Agung ikut terkekeh. "Sama, gue juga."
"Gung," panggil Nando.
"Apa?" Agung menoleh pada Nando. Nando menunjuk sesuatu dengan dagunya.
Ah, tidak bukan sesuatu. Tapi seseorang.
Agung terdiam. Itu Zara dan keempat sahabatnya. Sepertinya mereka tidak melihat keberadaan Agung dan Nando di pinggir lapangan. Mereka berlaku begitu saja sambil mengobrol dan sesekali tertawa.
Agung menunduk. Seberapapun usahanya, kini ia masih belum bisa melupakan Zara.
"Gue denger Zara pakai kerudung semenjak ayahnya meninggal. Katanya dia nggak rela kalau ayahnya yang udah pergi menderita karena dia yang masih buka aurat. Gue tau dari Risya. Gue sama Ray suka tukar informasi sama Risya. Nggak papah, kan?"
Agung tersenyum tipis. "Terserah lo itu mah. Tapi jangan terlalu deket sama Risya. Gue tau, Ray beneran suka sama Risya. Lagi juga ada Sasha yang harus Lo jaga perasannya."
"Apaan gue dibawa-bawa?" Ray menghampiri Agung dan Nando.
"Lo ... Suka sama Risya, kan?" tanya Agung telak. Ray terdiam tak bisa menjawab.

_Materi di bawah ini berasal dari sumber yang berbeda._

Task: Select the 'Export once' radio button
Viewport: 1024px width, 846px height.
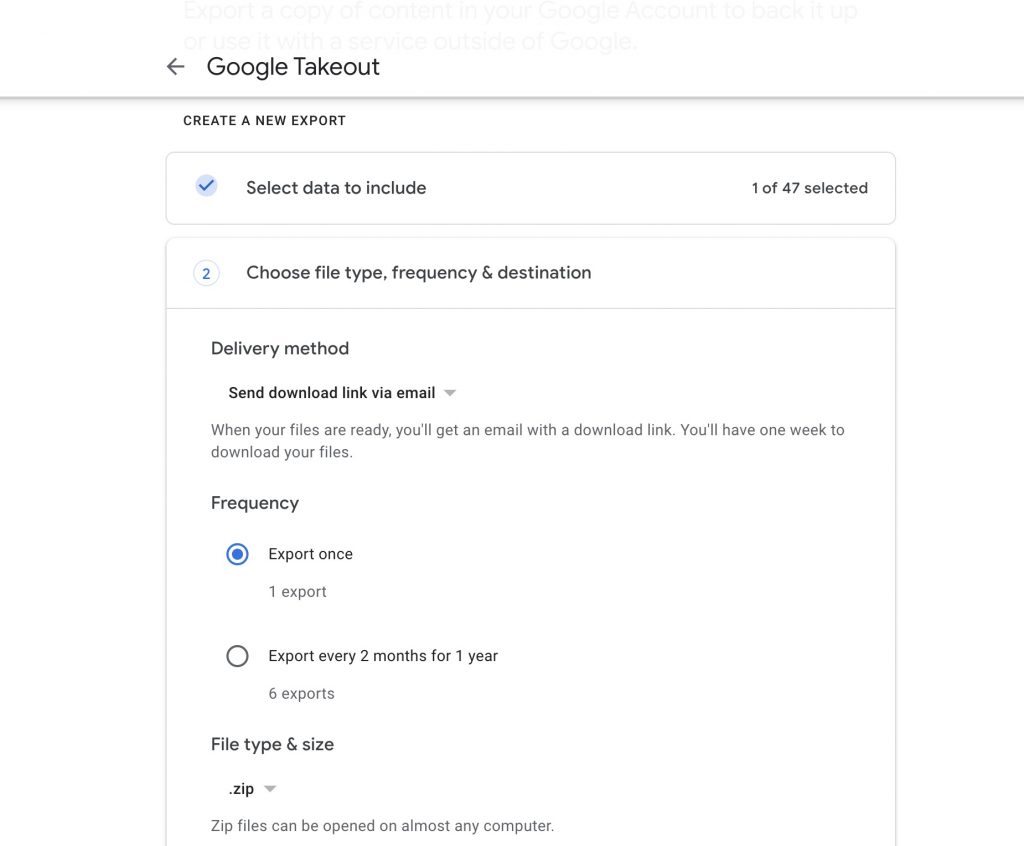Action: tap(237, 554)
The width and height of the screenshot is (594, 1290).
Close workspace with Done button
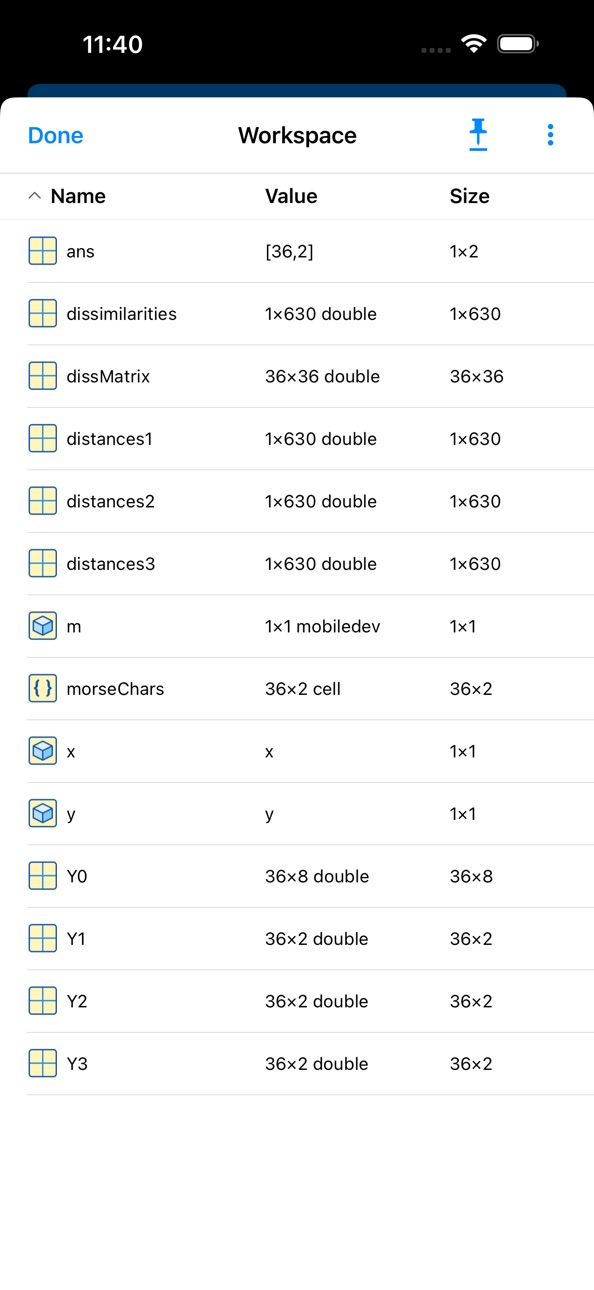pos(56,135)

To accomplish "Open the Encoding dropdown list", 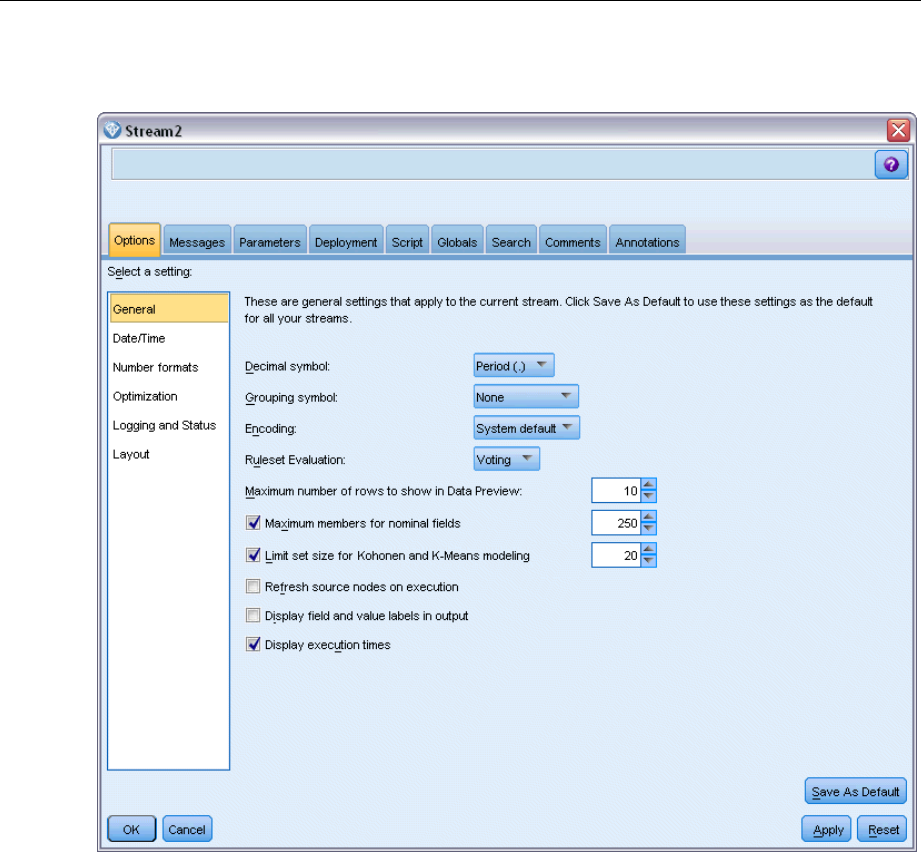I will point(526,428).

"Ayo jujur! Atau ... Mao gue embat tuh cewek?" Nando terkekeh pelan.
"Eh, enak aja. Punya gue tuh!" Ray tak terima.
"Ceileh, udah diakuin punya dia ternyata, Gung. Hahaha." Tawa Nando menderai.
Bibir Agung terangkat ke atas membentuk lengkungan. "Yang bener kalau cinta. Jangan permainin. Bukannya Risya juga tau kalau Lo playboy?"
"Iya. Gue juga nggak tau dia suka sama gue apa nggak. Tapi gue lagi pedekate nih. Doain aja yah, abang-abang kece." Ray mengedipkan sebelah matanya.
Agung bergidik ngeri. Ia mengambil botol minuman di tangan Ray. "Gue ambil jatah." Ia berjalan menjauh dari Nando dan Ray.
Ray tertawa pelan. "Iya deh. Nih, Do." Ray memberikan botol minum pada Nando. Ia memang membeli tiga botol air minum.
"Makasih, abangku yang kece." Kini Nando yang mengedipkan sebelah matanya.
Ray bergidik. "Gung, tungguin gue!" Ia segera melangkah menghampiri Agung.
"Kan, gue ditinggalin lagi. Emang udah nasib." Nando bangkit dari duduknya. "Tungguin gue abang-abang kece!"
Agung dan Ray menoleh. Bukannya menunggu Nando, keduanya justru lari menjauh.
"Woy!" Nando berlari menyusul.
***
"Ra, Lo mao pesen apa?" Risya bertanya. Sejak sampai di kantin Zara lebih banyak diam.
"Hah? Em, gue ikut Lo aja deh."
"Yaudah. Gue yang pesen yah," ucap Risya pada ketiga sahabatnya yang lain.
"Iya!"
"Sip!"
"Oke!"
KAMU SEDANG MEMBACA
Sederas Hujan
أدب المراهقينSederas Hujan, terlalu banyak aku terjatuh. Namun aku tak setegar hujan yang memberikan kehidupan meski jatuh berkali-kali. Bisakah aku bangkit? Bahkan bernafas pun sulit. Sungguh takdir membuat mereka keliru dengan skenario-Nya. Bahkan untuk yang...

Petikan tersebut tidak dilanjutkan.